**Given data**

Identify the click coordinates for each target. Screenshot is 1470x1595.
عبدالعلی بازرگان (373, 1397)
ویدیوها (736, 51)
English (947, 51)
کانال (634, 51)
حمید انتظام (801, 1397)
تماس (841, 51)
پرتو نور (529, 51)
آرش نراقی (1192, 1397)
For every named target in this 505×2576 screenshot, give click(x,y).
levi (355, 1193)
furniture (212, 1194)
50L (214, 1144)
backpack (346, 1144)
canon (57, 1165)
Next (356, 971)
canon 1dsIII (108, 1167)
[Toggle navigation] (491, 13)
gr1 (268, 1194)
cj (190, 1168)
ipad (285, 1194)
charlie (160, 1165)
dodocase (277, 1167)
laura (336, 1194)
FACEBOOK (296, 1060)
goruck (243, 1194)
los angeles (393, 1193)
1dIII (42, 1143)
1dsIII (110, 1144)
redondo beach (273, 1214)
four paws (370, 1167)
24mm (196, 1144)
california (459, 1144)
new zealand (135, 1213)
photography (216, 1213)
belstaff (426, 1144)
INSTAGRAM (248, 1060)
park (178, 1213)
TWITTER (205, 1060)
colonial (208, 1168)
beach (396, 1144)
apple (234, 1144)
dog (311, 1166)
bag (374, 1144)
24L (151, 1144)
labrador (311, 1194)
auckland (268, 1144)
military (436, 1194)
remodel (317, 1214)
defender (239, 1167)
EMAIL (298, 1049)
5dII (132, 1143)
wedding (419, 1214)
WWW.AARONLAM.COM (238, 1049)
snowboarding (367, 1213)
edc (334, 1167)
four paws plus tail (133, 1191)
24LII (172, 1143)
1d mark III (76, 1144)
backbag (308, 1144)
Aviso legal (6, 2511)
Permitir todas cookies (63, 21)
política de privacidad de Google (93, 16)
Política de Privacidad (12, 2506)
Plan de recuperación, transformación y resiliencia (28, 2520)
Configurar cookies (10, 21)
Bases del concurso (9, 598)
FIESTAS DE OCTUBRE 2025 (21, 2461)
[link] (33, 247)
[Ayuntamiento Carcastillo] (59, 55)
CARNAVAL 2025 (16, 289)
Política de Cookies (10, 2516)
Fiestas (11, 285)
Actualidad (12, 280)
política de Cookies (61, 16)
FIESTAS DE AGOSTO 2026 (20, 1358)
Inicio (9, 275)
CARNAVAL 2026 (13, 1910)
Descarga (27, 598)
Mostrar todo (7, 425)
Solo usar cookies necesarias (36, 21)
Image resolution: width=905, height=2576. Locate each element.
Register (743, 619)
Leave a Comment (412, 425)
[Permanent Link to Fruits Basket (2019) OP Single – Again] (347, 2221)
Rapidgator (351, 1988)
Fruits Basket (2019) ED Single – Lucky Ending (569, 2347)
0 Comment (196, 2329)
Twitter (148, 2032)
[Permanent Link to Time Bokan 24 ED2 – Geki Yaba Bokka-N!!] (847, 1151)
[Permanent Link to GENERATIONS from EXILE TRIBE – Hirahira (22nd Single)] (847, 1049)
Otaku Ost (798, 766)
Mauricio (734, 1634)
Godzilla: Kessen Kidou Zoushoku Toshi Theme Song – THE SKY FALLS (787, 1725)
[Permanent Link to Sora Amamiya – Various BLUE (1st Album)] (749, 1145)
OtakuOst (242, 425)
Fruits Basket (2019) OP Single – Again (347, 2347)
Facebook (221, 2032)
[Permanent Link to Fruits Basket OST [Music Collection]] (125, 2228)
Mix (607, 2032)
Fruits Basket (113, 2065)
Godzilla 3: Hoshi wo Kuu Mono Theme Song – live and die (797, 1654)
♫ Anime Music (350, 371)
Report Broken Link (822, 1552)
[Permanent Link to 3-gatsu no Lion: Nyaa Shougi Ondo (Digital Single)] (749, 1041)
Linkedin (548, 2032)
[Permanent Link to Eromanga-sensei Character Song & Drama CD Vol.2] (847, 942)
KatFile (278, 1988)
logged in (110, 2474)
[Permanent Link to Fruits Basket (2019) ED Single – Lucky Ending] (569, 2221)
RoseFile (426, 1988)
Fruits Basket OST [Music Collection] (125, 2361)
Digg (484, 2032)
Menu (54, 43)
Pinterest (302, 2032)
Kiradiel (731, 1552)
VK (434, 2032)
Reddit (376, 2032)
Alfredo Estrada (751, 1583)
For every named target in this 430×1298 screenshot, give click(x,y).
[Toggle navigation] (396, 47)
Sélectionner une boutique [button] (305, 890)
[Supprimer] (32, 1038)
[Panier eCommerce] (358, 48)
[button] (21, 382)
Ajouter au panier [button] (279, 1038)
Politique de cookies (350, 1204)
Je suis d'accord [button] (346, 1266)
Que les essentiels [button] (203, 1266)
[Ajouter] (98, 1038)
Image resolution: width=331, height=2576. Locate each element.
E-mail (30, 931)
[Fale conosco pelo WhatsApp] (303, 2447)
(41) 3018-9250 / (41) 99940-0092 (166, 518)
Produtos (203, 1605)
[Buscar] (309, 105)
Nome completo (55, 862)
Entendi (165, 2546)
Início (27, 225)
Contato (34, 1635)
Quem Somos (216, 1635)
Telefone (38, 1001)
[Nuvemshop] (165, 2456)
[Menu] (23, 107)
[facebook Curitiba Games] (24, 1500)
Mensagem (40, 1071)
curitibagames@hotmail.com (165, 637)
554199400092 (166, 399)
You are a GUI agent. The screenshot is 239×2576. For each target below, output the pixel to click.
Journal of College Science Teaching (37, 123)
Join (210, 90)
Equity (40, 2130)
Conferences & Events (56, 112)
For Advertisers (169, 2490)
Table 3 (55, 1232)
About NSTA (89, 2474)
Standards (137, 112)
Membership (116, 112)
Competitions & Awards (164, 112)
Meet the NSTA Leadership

**Task**
Starting at the line that contains "Mostrar todo (7, 425)" and stopping after the line that contains "[button] (21, 382)", write out every line exactly as it appears above, and no other line.

**Response to the task**
Mostrar todo (7, 425)
Solo usar cookies necesarias (36, 21)
Image resolution: width=905, height=2576. Locate each element.
Register (743, 619)
Leave a Comment (412, 425)
[Permanent Link to Fruits Basket (2019) OP Single – Again] (347, 2221)
Rapidgator (351, 1988)
Fruits Basket (2019) ED Single – Lucky Ending (569, 2347)
0 Comment (196, 2329)
Twitter (148, 2032)
[Permanent Link to Time Bokan 24 ED2 – Geki Yaba Bokka-N!!] (847, 1151)
[Permanent Link to GENERATIONS from EXILE TRIBE – Hirahira (22nd Single)] (847, 1049)
Otaku Ost (798, 766)
Mauricio (734, 1634)
Godzilla: Kessen Kidou Zoushoku Toshi Theme Song – THE SKY FALLS (787, 1725)
[Permanent Link to Sora Amamiya – Various BLUE (1st Album)] (749, 1145)
OtakuOst (242, 425)
Fruits Basket (2019) OP Single – Again (347, 2347)
Facebook (221, 2032)
[Permanent Link to Fruits Basket OST [Music Collection]] (125, 2228)
Mix (607, 2032)
Fruits Basket (113, 2065)
Godzilla 3: Hoshi wo Kuu Mono Theme Song – live and die (797, 1654)
♫ Anime Music (350, 371)
Report Broken Link (822, 1552)
[Permanent Link to 3-gatsu no Lion: Nyaa Shougi Ondo (Digital Single)] (749, 1041)
Linkedin (548, 2032)
[Permanent Link to Eromanga-sensei Character Song & Drama CD Vol.2] (847, 942)
KatFile (278, 1988)
logged in (110, 2474)
[Permanent Link to Fruits Basket (2019) ED Single – Lucky Ending] (569, 2221)
RoseFile (426, 1988)
Fruits Basket OST [Music Collection] (125, 2361)
Digg (484, 2032)
Menu (54, 43)
Pinterest (302, 2032)
Kiradiel (731, 1552)
VK (434, 2032)
Reddit (376, 2032)
Alfredo Estrada (751, 1583)
For every named target in this 430×1298 screenshot, give click(x,y).
[Toggle navigation] (396, 47)
Sélectionner une boutique [button] (305, 890)
[Supprimer] (32, 1038)
[Panier eCommerce] (358, 48)
[button] (21, 382)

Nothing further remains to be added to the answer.